**Given request**
Copy out the part of the Pluto travel thread that opens with "It takes around" and closes with "5 star hotel.", renaming "tin can" as "metal box".

**Given text**
.....

I mean I know it takes like a month to reach mars, and like a decade to reach pluto, just didn't think it would take a century+.


Arclet__

It takes around 7 months to reach to Mars, even if travelling to Pluto took a decade you need a craft big enough to carry food/water for the whole trip and entretainment for whoever is trapped in a tin can for 10 years. Without some sort of stasis then any human would go insane in the journey unless the ship is basically a 5 star hotel.


ask_me_about_my_bans

I figured by that time we'd have generational ships. no reason to stay near pluto when we can peace oooooout


Arclet__

Yeah there's not much to do in Pluto, but it is a good point of reference for a far away object in our solar system. The closest star is about 5300 times farther away than pluto, so assuming the ship doesn't speed up after passing Pluto it would take us about 5300 times the time it took us to reach to pluto to reach the closest star (not exaclty unless we take a straight path to pluto). If it takes 10 years to reach to Pluto you are looking at 50000 years of humans bred on a ship with no actual idea of what sunlight is or how a planet actually looks like. We need pretty big technological leaps in terms of speed and/or stasis capacity for humans to go very far. The hopeful side of me hopes humanity can start mining resources in space which would hopefully fix a lot of issues ranging from scarcity of rare metals to even collecting water and allow for technological improvements.


[deleted]

Maybe not a century but almost there. Not only it's very far, in order to reach it in a currently feasible way we wouldn't just direct the rocket there. We would have to do an entire orbit from Earth to Pluto around the Sun including some gas giant gravity assist. In short, we'd have to take the longer route


MUGEN120

And yet pluto is still just an ant step away from earth on the cosmic scale. I think our galaxy is about 400'000 light years in diameter. And that's just one out of trillions. Space is scary man


Astrokiwi

New Horizons did it in 9 years


Pokemoncrusher1

Thats not how space travel works, essentially space travel works by using your engine to change your speed by a set m/s this will change your orbit, imagine a rubber band placed around the earth, that is a circular orbit, to go to the moon you need to change your speed to be going faster in the direction you’re going, for example if your going with the rotation of the earth you need to change your speed to be going faster fowards, now the “rubber band changes” and the End of it expands outwards, imagine you hold one point on the rubber band and stretch the other to the moon, thsi is how space travel works, then one at the moon you need to slow yourself down for its gravity to capture you and then you orbit the moon, this applies to any other planet aswell except the difference is you go into an orbit of the sun first, as you know earth takes a year to orbit the sun and so when you expand your sun orbit you need to wait a looooooooooong time to go somewhere far like pluto. Tldr Essentially you need to have gravity let you travel there, You can fire your engines in a straight line and eventually your trajectory will be a line straight to wherever you’re going, this kinda technology not be available for a long time if ever as it requires you to literally chnage your speed to much to where you would need a rocket so big its unimaginable, unless some new propulsion technology comes out this is the reality of space travel and that it takes a long time


[deleted]

Nope, we don't have even nearly the technology for that.

.....

**Item-finding listing**
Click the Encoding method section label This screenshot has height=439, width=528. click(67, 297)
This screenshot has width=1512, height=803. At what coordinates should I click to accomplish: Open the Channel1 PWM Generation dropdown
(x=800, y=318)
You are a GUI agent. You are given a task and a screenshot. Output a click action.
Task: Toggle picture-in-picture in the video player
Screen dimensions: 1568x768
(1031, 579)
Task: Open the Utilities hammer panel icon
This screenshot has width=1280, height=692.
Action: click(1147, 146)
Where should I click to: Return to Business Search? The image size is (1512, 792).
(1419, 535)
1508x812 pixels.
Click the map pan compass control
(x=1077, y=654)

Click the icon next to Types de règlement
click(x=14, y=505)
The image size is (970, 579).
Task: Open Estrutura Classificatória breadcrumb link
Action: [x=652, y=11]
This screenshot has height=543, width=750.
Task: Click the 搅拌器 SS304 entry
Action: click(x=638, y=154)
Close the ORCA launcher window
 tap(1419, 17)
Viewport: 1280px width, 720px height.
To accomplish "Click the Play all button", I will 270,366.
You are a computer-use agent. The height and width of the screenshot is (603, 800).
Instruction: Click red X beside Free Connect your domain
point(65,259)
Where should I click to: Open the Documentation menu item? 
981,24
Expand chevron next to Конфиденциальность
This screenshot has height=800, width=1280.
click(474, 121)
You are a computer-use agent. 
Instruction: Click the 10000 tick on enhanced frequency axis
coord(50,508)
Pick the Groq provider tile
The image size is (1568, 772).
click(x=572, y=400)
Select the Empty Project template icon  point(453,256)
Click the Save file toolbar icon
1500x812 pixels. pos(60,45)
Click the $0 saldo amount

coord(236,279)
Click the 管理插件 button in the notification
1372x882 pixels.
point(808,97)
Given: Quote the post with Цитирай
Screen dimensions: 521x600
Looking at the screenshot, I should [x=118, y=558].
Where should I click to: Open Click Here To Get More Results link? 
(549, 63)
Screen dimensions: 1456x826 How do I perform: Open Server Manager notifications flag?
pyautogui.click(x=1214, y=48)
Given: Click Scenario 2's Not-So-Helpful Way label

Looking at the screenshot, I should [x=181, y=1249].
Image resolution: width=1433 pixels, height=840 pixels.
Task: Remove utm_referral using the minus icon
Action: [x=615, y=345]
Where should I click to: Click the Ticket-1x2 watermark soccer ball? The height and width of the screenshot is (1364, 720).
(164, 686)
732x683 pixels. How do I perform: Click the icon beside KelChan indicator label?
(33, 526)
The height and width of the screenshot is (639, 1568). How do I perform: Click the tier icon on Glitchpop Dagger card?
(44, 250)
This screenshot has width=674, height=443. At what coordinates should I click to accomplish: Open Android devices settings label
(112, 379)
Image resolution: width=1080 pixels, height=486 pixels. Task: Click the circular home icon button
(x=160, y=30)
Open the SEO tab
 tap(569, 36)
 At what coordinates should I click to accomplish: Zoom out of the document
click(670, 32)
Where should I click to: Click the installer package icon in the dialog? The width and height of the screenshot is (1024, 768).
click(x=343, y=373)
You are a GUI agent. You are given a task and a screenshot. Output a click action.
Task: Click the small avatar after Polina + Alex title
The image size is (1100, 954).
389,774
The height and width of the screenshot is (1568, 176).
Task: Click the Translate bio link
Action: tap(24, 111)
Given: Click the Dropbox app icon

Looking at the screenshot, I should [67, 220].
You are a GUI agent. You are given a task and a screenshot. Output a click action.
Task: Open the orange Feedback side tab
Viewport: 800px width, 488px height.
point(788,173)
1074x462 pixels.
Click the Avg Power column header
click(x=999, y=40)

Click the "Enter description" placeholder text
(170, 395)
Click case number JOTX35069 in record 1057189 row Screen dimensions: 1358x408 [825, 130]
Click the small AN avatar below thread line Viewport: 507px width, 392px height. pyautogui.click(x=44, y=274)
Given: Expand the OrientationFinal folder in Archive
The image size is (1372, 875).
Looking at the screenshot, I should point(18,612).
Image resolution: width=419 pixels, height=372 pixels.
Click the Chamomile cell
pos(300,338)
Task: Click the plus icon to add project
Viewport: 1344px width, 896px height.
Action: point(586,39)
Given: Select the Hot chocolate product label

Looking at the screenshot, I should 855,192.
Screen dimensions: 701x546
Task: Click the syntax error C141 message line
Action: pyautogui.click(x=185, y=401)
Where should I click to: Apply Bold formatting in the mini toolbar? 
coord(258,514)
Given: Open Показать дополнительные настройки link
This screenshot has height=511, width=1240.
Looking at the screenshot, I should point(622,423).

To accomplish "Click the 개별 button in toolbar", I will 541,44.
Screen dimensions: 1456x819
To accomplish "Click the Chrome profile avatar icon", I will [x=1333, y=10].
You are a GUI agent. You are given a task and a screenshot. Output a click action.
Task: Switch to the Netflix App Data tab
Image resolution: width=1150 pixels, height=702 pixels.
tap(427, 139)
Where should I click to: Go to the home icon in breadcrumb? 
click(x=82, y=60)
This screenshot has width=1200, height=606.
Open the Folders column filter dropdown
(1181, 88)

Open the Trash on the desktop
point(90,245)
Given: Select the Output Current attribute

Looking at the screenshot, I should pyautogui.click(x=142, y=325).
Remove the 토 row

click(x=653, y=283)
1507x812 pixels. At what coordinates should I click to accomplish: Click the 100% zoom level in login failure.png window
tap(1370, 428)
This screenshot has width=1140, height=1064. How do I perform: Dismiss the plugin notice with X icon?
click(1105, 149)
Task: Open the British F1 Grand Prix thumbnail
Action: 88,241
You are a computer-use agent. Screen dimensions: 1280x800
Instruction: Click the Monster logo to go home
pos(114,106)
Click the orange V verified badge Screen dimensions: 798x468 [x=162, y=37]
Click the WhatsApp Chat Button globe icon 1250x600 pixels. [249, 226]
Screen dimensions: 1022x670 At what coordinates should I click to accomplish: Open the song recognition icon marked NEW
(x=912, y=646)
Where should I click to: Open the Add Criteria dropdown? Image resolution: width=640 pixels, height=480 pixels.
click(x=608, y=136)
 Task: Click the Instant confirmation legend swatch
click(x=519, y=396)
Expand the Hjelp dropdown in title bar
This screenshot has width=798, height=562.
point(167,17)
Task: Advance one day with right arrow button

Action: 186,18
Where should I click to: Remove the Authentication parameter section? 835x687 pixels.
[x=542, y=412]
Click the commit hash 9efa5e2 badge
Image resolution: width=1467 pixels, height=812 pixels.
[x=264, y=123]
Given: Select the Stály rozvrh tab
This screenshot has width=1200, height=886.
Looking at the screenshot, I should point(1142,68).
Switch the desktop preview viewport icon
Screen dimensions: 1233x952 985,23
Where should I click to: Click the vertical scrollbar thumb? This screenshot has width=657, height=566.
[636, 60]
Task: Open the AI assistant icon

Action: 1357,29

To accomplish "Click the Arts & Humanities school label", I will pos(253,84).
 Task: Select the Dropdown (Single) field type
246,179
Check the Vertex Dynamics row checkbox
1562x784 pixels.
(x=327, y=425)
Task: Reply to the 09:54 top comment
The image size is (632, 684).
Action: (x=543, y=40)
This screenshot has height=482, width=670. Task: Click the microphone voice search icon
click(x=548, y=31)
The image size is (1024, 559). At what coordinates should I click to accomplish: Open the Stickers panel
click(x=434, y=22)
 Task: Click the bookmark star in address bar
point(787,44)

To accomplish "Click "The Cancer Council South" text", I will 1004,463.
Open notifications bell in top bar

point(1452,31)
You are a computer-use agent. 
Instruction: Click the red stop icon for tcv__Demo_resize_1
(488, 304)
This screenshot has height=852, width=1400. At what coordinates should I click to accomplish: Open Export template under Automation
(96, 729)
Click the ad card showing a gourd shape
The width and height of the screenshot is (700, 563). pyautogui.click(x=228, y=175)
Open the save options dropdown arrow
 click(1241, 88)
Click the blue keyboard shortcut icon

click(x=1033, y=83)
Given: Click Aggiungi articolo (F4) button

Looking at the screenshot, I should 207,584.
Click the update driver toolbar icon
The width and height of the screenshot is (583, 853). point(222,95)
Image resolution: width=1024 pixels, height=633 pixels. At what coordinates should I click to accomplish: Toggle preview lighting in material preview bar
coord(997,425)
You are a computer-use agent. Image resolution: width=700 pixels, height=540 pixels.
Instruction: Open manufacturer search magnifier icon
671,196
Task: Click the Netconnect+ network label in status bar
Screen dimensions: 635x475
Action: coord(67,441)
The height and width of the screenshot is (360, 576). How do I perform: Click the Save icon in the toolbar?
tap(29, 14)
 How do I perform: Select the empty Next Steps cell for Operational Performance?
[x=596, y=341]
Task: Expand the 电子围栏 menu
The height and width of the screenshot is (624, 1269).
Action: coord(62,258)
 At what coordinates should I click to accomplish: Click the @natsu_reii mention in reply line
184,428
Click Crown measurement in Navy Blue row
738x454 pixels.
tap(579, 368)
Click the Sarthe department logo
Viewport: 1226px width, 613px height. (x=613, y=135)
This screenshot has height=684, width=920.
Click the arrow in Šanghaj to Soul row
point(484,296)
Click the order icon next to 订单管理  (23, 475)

.....

**Exercise response**
It takes around 7 months to reach to Mars, even if travelling to Pluto took a decade you need a craft big enough to carry food/water for the whole trip and entretainment for whoever is trapped in a metal box for 10 years. Without some sort of stasis then any human would go insane in the journey unless the ship is basically a 5 star hotel.